Abundance

Biblical Text: Matthew 14:13-21

Do we go out to the desert anymore? I don’t think so. I think we do everything in our power to avoid time in the desert. Of course we just end up in a desert of distraction then. That’s part of the meditation on the familiar passage of the feeding of the 5000. This sermon is a meditation on the abundance that God provides and the ways in which He provides it. It looks at three images from the scene: the location, the rarely provided inner thoughts of Jesus, and the provision of abundance.

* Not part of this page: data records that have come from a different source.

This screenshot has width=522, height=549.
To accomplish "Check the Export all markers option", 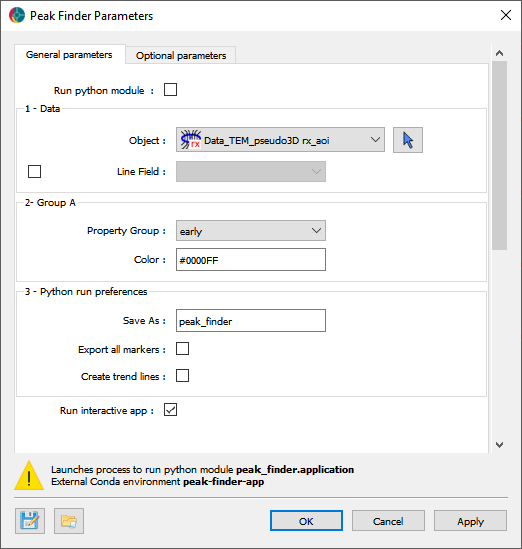I will tap(182, 349).
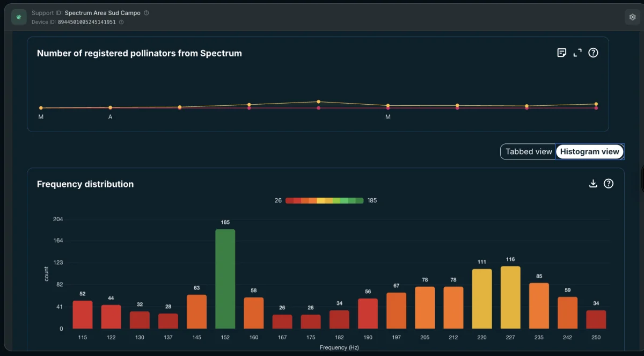Switch to Tabbed view

tap(529, 152)

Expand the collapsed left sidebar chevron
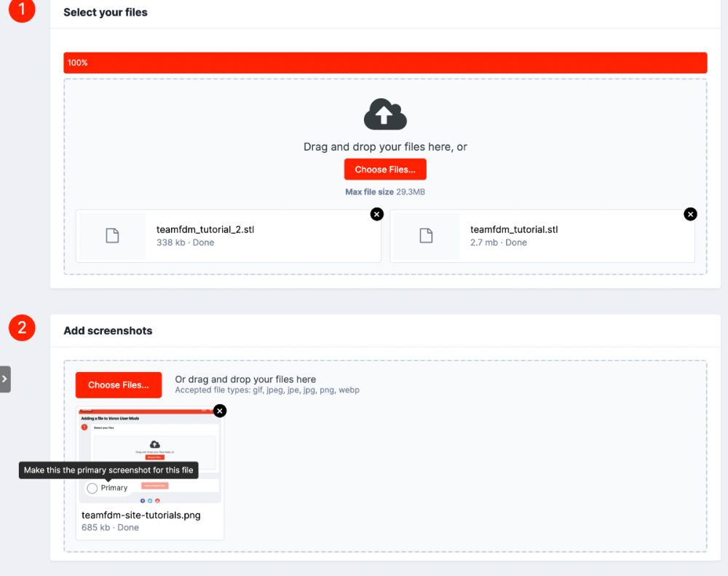click(5, 379)
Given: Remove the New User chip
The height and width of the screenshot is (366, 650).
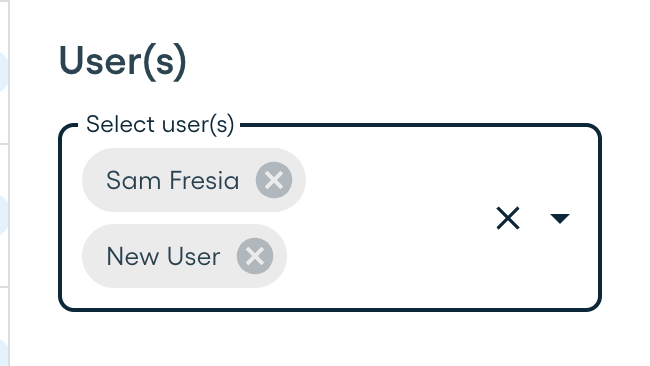Looking at the screenshot, I should click(255, 256).
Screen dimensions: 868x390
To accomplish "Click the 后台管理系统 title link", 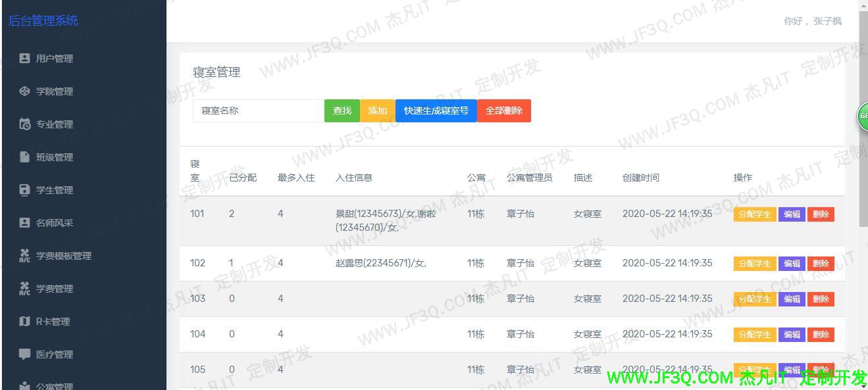I will [x=43, y=20].
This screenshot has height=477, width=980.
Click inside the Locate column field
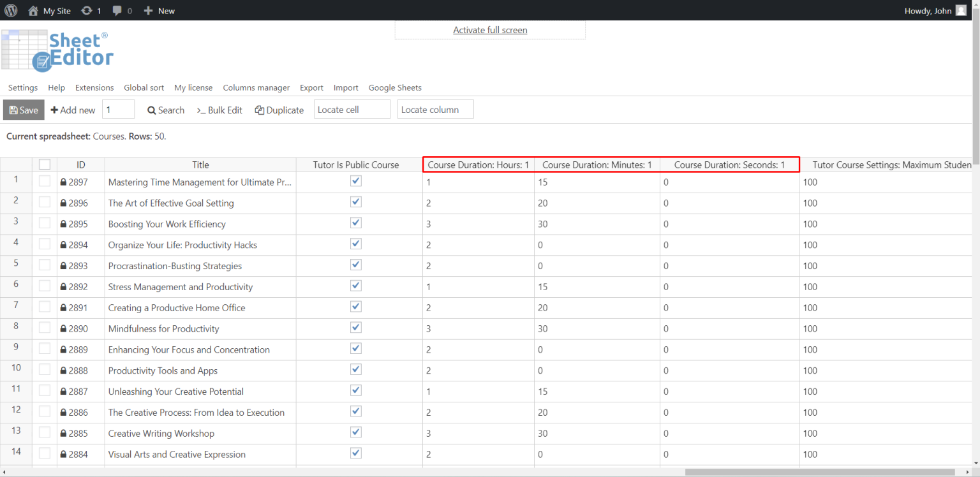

I’ve learned over the years that trying to grade sermons is impossible. Oh, you can grade them as pieces of rhetoric, but then they aren’t just pieces of rhetoric. Your worst sermon I guarantee is the one someone walked out with their lives changed. It isn’t you. Whatever scraps you brought the Spirit worked. I’ve come to two ways of thinking about grading. The first is preaching intent crossed with baseball. The every Sunday preacher has a variety of things they have to do. Not everything is going to be a homerun. Sometimes you climb into the pulpit with the intention of a single, of moving along the runners. (This is usually a teaching sermon.) Some weeks the text is obscure enough that getting a walk is good. And some weeks you better get that extra-base hit. Of course, like in baseball, unless you are Barry Bonds on PED’s, you might not get on base. And the reception in the congregation is probably everything from HR to K. The second thing is always did you find the core of emotion in the text. If you didn’t the best you’ve got is a walk. I say all that merely to say, I liked this one. I think it is workman-like as a piece of rhetoric. There is only one phrase that feels more than average and even then it is probably one of those darlings that you are supposed to kill. But as a sermon, it touches the bases.

Provident Compassion

Biblical Text: Matthew 14:13-21

The feeding of the 5000 is an easy jump to the Lord’s Supper, but in pondering it this week I wanted to focus on something a bit different. I’m still greatly worried about all of those online and the supper, so I wished to downplay that a bit. The latch for me was the specific situation in Jesus’ life. This is what happens immediately after the death of John the Baptist. Matthew is very clear about what Jesus wanted to do, and then what happened which is about 100% the opposite. It tells us something about the God we have, the inconvenience of compassion, and how God provides. Yes, part of how God provides is the specifics of the Lord’s Supper, but he provides so much more than that.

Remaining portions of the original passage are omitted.